If everything is OK ALPHA 1500 will climb gently. If your ALPHA 1500 loses altitude, pull the elevator stick very slightly towards you (just a little!) to achieve a steady climb.

Step 2: Flying

Keep your ALPHA 1500 V2 climbing until she reaches at least 50 m in height, then throttle back the motor just to maintain the level flight. The real flying fun begins now.

Please note:

ALPHA 1500 V2 is not a large model, so do not let her fly too far away. Please remember you can control your model only so long as you are able to see the model’s orientation in the air. The safe range of your radio is much further than the range of your eyes!

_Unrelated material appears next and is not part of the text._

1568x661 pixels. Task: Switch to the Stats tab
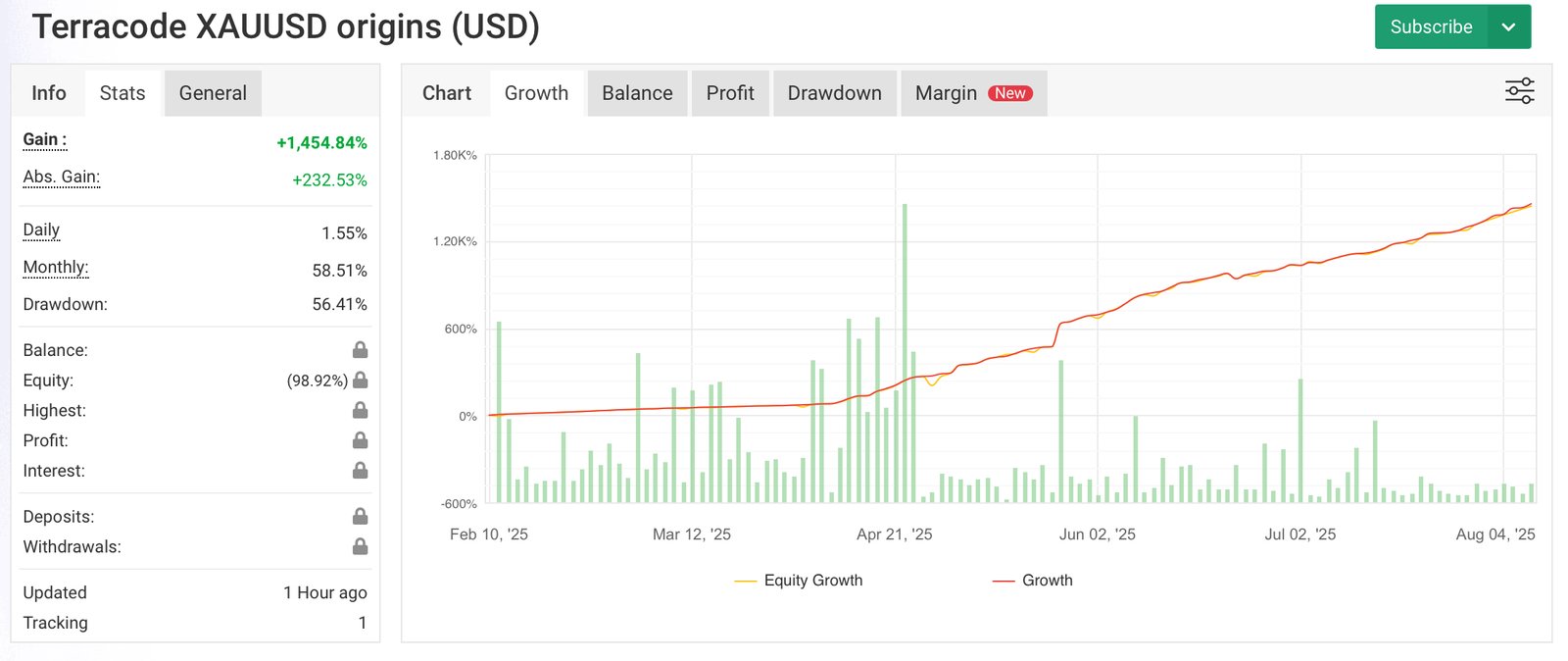pos(122,93)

How to control your model?

In contrast to cars or boats, aircraft fly in three dimensional space which makes full control more complex. Turning the steering wheel left or right makes a boat or car to turn left or right, applying more throttle the vehicle speeds up – and this is it. Moving the control sticks left or right has more effect than simply turning the model. The aileron and rudder control will be explained later.

Please note: the control is fully proportional – the more you move the stick, the more movement of the control surface. The actual stick movement required is mostly quite small, and almost never from one end stop to the other!

Elevator controls the model in the vertical axis; apply up elevator and your model’s nose will raise (and the model will climb if it has sufficient power), apply down elevator and your model will descend. Please note that your model can only climb if it has sufficient power applied. Your model will not necessarily climb simply because you have applied up elevator, and will normally need full power applied for a safe gentle climb. If the climb angle is too great, or the power applied insufficient, your model will lose flying speed until the minimum (stall) speed. At the stalling speed (when the airflow starts to break away from the upper surface of the wing), your model will start to feel as though it is not responding as normal to control inputs, and then drop with little warning – apply down elevator to regain flying speed and full normal control.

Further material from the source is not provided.